Al fine di evitare che l’azienda sia sostanzialmente in “preda” a valutazioni bancarie
sommarie o poco concrete è opportuno fornire una chiara visione della propria realtà, il ricorso a strumenti di analisi più o meno sofisticati garantisce il percorso preferenziale
per il conseguimento del suddetto scopo.
Gli effetti della crisi che sta sconvolgendo i mercati internazionali, effetti che purtroppo dureranno anni, impongono ad ogni imprenditore di verificare approfonditamente lo stato di salute finanziaria della propria impresa e di vigilarne l’andamento nel tempo.
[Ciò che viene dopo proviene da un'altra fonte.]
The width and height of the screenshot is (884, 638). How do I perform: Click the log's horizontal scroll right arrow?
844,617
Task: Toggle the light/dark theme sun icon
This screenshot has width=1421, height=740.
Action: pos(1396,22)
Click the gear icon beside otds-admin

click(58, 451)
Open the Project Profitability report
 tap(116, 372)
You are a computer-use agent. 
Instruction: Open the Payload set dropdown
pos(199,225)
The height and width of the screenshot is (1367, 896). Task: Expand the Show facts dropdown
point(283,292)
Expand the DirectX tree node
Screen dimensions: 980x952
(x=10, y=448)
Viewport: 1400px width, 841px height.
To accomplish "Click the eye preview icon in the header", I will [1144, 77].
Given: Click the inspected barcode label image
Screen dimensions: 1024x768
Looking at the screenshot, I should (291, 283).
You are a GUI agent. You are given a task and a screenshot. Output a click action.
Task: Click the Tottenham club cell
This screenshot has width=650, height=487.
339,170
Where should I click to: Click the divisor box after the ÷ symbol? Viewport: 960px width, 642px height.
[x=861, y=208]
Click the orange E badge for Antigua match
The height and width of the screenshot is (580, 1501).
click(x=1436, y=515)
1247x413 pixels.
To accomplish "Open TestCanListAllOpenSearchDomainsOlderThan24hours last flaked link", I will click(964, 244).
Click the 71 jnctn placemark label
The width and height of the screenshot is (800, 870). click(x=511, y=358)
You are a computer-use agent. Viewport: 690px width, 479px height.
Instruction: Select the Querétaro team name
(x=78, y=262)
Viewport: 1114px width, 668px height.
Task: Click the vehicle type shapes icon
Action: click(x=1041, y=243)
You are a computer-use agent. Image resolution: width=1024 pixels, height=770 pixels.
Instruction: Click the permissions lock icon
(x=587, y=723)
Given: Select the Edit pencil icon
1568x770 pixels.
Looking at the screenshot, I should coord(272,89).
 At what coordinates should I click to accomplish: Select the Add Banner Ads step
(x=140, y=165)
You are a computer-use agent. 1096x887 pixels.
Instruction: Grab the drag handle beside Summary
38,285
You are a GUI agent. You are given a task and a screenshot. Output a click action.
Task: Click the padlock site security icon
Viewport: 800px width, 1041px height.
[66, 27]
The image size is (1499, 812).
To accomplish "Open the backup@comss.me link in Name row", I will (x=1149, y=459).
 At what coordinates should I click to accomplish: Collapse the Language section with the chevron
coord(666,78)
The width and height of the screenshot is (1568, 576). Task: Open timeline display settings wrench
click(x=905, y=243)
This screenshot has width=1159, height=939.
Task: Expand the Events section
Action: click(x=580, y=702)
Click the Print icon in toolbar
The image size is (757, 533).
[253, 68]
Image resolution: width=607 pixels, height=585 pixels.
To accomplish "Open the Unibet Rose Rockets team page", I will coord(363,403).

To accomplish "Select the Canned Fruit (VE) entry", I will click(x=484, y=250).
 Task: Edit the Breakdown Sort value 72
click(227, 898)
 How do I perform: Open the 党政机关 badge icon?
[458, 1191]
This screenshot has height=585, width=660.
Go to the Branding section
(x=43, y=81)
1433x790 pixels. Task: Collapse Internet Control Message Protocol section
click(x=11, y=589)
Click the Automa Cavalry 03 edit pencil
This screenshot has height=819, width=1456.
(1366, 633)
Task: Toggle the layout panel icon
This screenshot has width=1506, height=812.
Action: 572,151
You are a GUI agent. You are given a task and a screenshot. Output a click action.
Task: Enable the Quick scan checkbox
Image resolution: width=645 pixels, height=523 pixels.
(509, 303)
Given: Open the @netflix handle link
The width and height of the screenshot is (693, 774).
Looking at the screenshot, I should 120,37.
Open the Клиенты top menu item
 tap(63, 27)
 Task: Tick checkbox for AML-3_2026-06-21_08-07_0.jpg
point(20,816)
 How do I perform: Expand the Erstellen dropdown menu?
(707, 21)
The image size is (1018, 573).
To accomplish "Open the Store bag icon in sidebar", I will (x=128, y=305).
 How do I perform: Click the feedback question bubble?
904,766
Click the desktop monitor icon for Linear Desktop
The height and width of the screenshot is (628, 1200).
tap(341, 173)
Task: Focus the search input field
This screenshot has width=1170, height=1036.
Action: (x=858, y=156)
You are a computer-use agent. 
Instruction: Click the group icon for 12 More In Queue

Per evitare che l’azienda sia “ostaggio” di valutazioni empiriche ed a volte approssimative fatte dalle banche, questa deve avere una percezione il più possibile chiara della propria posizione rispetto a ciascuno degli elementi rilevanti ai fini della determinazione del rating: sarà quindi utile implementare un sistema di autovalutazione mirato ad investigare la capacità di produrre reddito e soprattutto cassa, il livello di indebitamento (dal quale dipende il livello minimo dei flussi di cassa da produrre per evitare il default) e la capacità di effettuare previsioni finanziarie accurate.